For more information on dev mode, see the Vault documentation page "Dev" Server Model.
$ vault server -dev WARNING! dev mode is enabled! In this mode, Vault runs entirely in-memory and starts unsealed with a single unseal key. The root token is already authenticated to the CLI, so you can immediately begin using Vault. You may need to set the following environment variable: export VAULT_ADDR='http://127.0.0.1:8200' The unseal key and root token are displayed below in case you want to seal/unseal the Vault or re-authenticate. Unseal Key: wVog0ksf6V+LIAzvaStFA9qLiWyLFBJTHrIPHthTlds= Root Token: ec418e4f-ffe7-26af-83a2-a204f5810bba Development mode should NOT be used in production installations! ==> Vault server started! Log data will stream in below:
Vault generates two things:
Unseal key: is used to seal/unseal the entire vault, that nobody can access the vault in case of emergency.

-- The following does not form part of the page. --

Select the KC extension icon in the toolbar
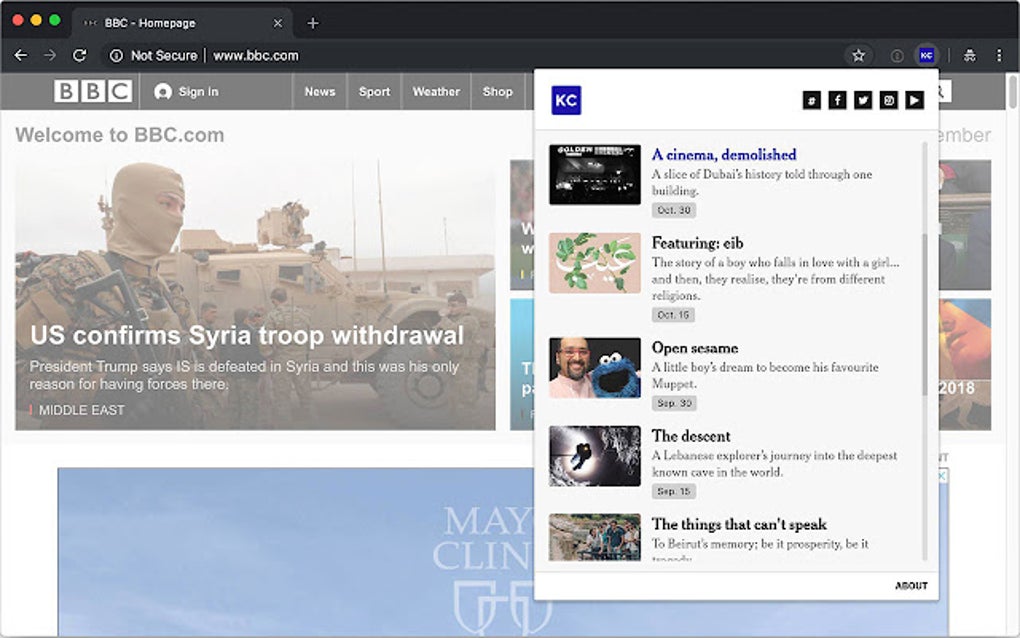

For more information, see the Vault documentation page Seal/Unseal.
Root token: are tokens that have the root policy attached to them. Root tokens can do anything in Vault.

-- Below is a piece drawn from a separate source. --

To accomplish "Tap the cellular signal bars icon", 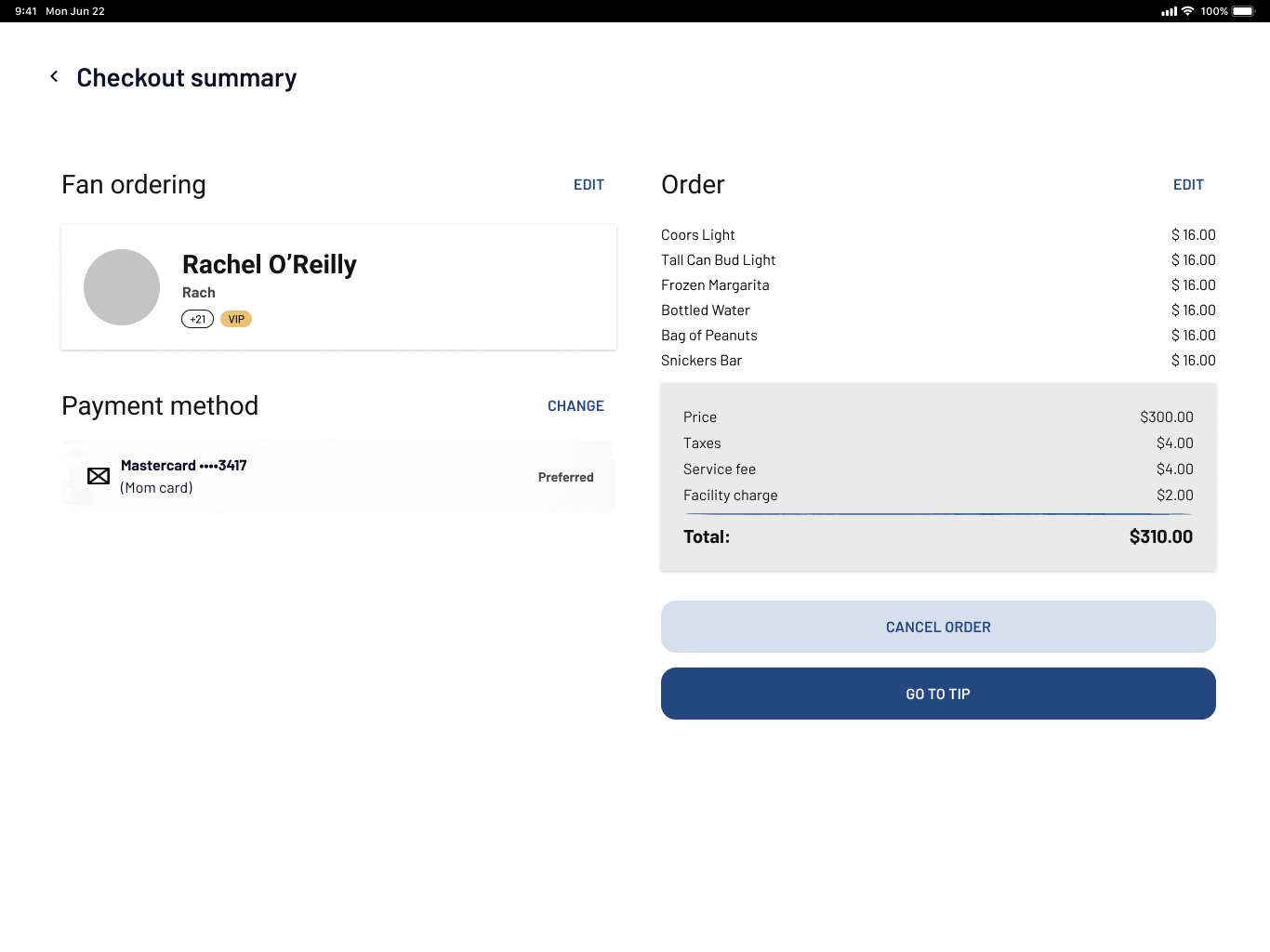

For more information, see the Vault documentation page Tokens.
Create the environment variable VAULT_ADDR:
$ export VAULT_ADDR='http://127.0.0.1:8200'
Enable the audit file:
$ vault audit enable file file_path=/Users/mgainhao/vault_audit.log
In this case, configure Vault to generate a MySQL user with the rights to access the demo database for each run of your Job.

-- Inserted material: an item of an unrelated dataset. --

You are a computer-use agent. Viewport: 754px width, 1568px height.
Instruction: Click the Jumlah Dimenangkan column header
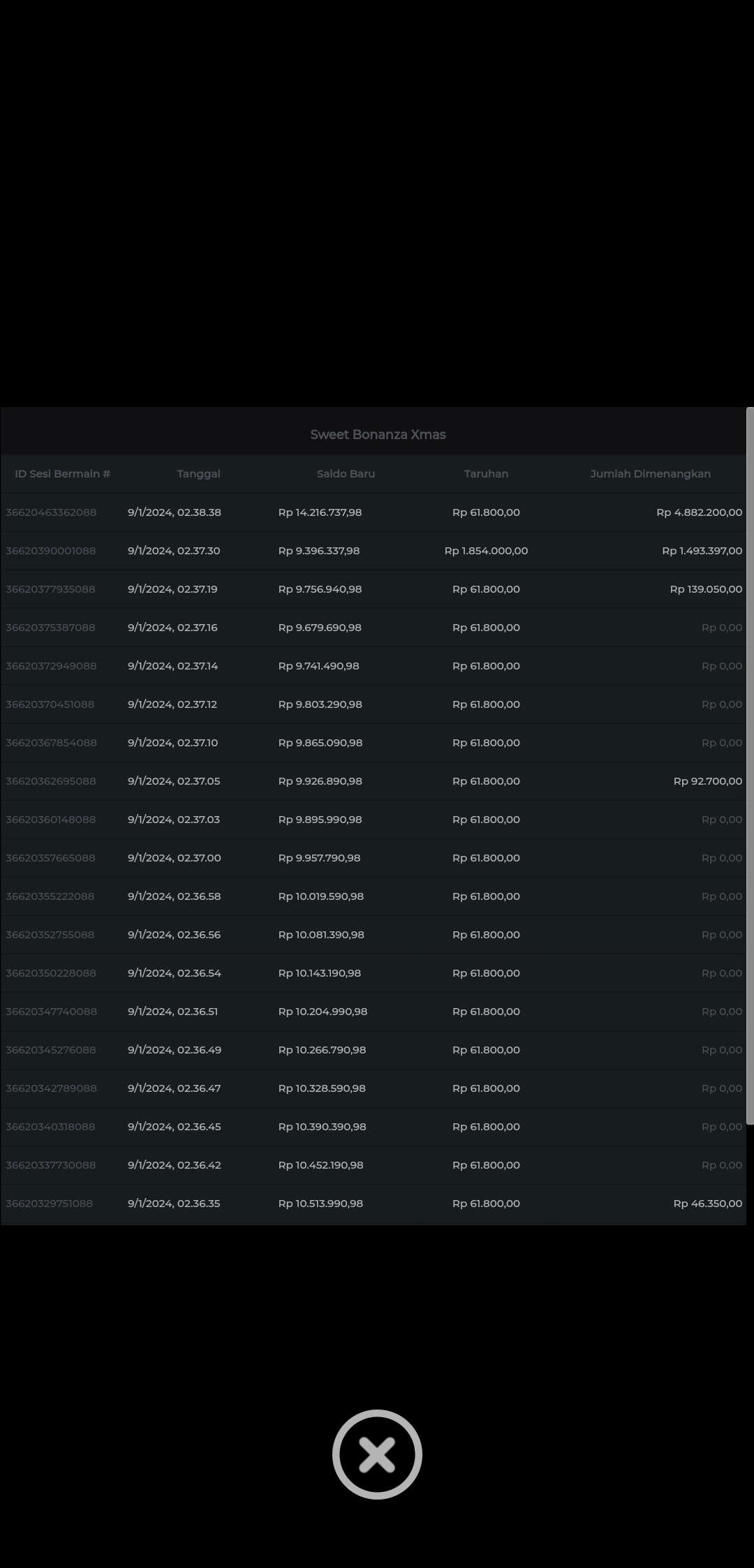[x=650, y=474]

Enable the database secrets feature and create a configuration for your database.
Enable database secrets:
$ vault secrets enable database Success! Enabled the database secrets engine at: database/
Configure the database:
$ vault write database/config/demo \ plugin_name=mysql-database-plugin \ connection_url="{{username}}:{{password}}@tcp(127.0.0.1:3306)/" \ allowed_roles="read-customers" \ username="talend" \ password="talend123"
For more security, you can rotate the talend password:
$ curl \ --header "X-Vault-Token: ec418e4f-ffe7-26af-83a2-a204f5810bba" \ --request POST \ http://127.0.0.1:8200/v1/database/rotate-root/demo
You should not be able to use talend123 as the password to connect:
$ $ docker exec -ti demo-mysql /bin/bash
root@297387f8b2dc:/# mysql -u talend -ptalend123 mysql: [Warning] Using a password on the command line interface can be insecure. ERROR 1045 (28000): Access denied for user 'talend'@'localhost' (using password: YES)
Create the corresponding role: read-customers.
Create roles:
$ vault write database/roles/read-customers \ db_name=demo \ creation_statements="CREATE USER '{{name}}'@'%' IDENTIFIED BY '{{password}}';GRANT SELECT ON demo.* TO '{{name}}'@'%';" \ default_ttl="10m" \ max_ttl="1h" Success! Data written to: database/roles/read-customers
Get credentials:
$ vault read database/creds/read-customers Key Value --- ----- lease_id database/creds/read-customers/e5fafe75-2089-5601-7f4f-a99931079016 lease_duration 10m lease_renewable true password A1a-5j0jMQJVUIAqPOyE username v-root-read-custo-sQAdqVgGzela70
$ curl -H "X-Vault-Token: ec418e4f-ffe7-26af-83a2-a204f5810bba" -X GET http://127.0.0.1:8200/v1/database/creds/read-customers {"request_id":"2121d2b0-43ac-6ec8-ca32-e53dcaed1dc7","lease_id":"database/creds/read-customers/d0ca33ea-6a26-884e-9f43-aaa66fa47438","renewable":true,"lease_duration":600,"data":{"password":"A1a-71TvYjf3vUuvr8K9","username":"v-root-read-custo-v3i79UmU2zn0av"},"wrap_info":null,"warnings":null,"auth":null}
Vault uses a lease for each request. If you want to revoke a lease at the end of the Job, you need the lease_id.
Update the Job to add the request to a lease before running the query.
There are three parts to the Job:
As you can see, you pushed the Vault token as a header. There are several ways to authenticate to Vault. This example uses the root token, in a real world, you would not.
Query the table:
The component is now using global variables to dynamically get the username and password.
Revoke the lease:
The Job can now request access to the database, query the table with the new access, and revoke the access once it is done.